Hanwha Plus No.5 SPAC 2026 Q1 Report: Pre-Merger Normal Operations and Financial Soundness Maintained


  • Total assets of KRW 11.97 billion, total liabilities of KRW 2.08 billion, total equity of KRW 9.88 billion at end of quarter (slight decrease from prior year-end).
  • No operating revenue; operating loss of KRW 16.9 million, net loss of KRW 34.7 million (EPS loss of KRW 7).
  • Sole business purpose is merger with another company; no merger target identified to date.
  • Articles of incorporation require merger completion within 36 months from initial payment date (January 2025).
  • Cash and cash equivalents of KRW 2.25 billion; short-term financial instruments of KRW 9.50 billion, with 100% of IPO proceeds deposited.
  • Outstanding balance of KRW 2.01 billion on first private convertible bond (face value KRW 2.29 billion, conversion price KRW 1,000).

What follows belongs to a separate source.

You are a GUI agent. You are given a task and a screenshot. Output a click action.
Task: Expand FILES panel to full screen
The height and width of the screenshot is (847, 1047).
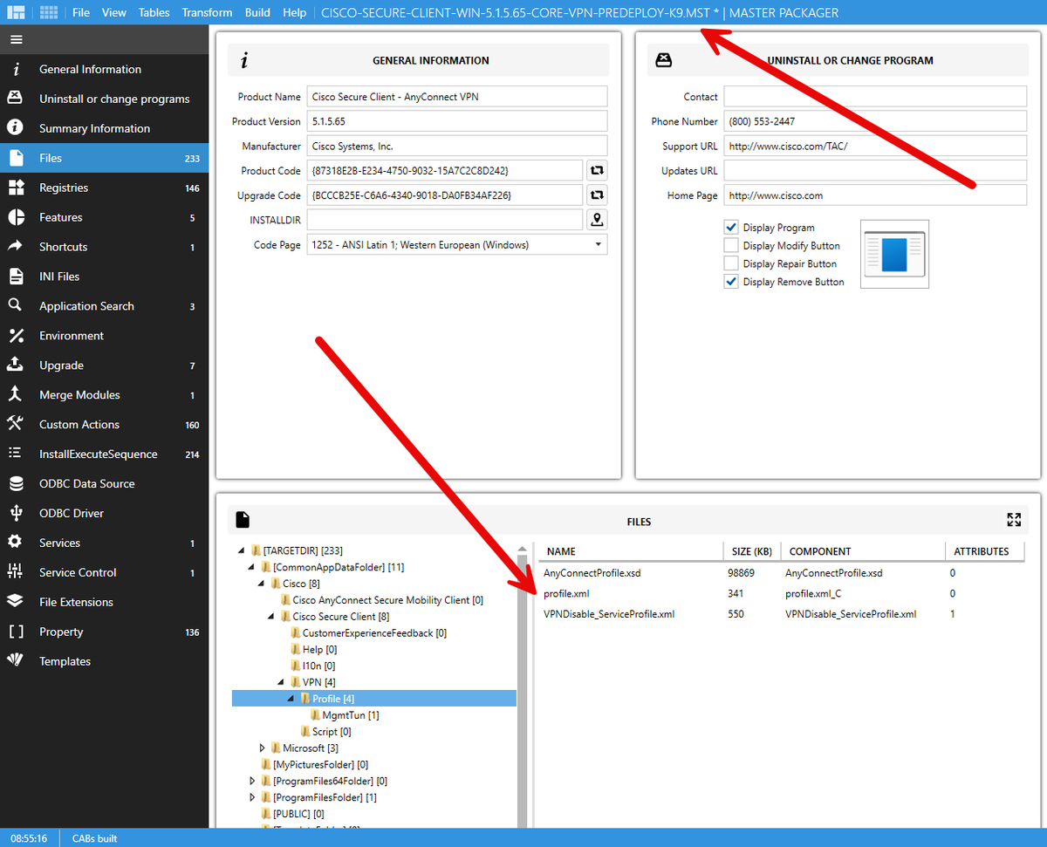(x=1013, y=519)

  • Conversion option equity component of KRW 298 million classified as capital surplus.
  • Debt-to-equity ratio of 21.08% (20.75% at prior year-end), indicating stable financial structure.
  • No dividend policy (no dividends paid as SPAC).
  • Pre-IPO shareholders (promoters) have agreed to voting restrictions and waiver of appraisal rights in merger.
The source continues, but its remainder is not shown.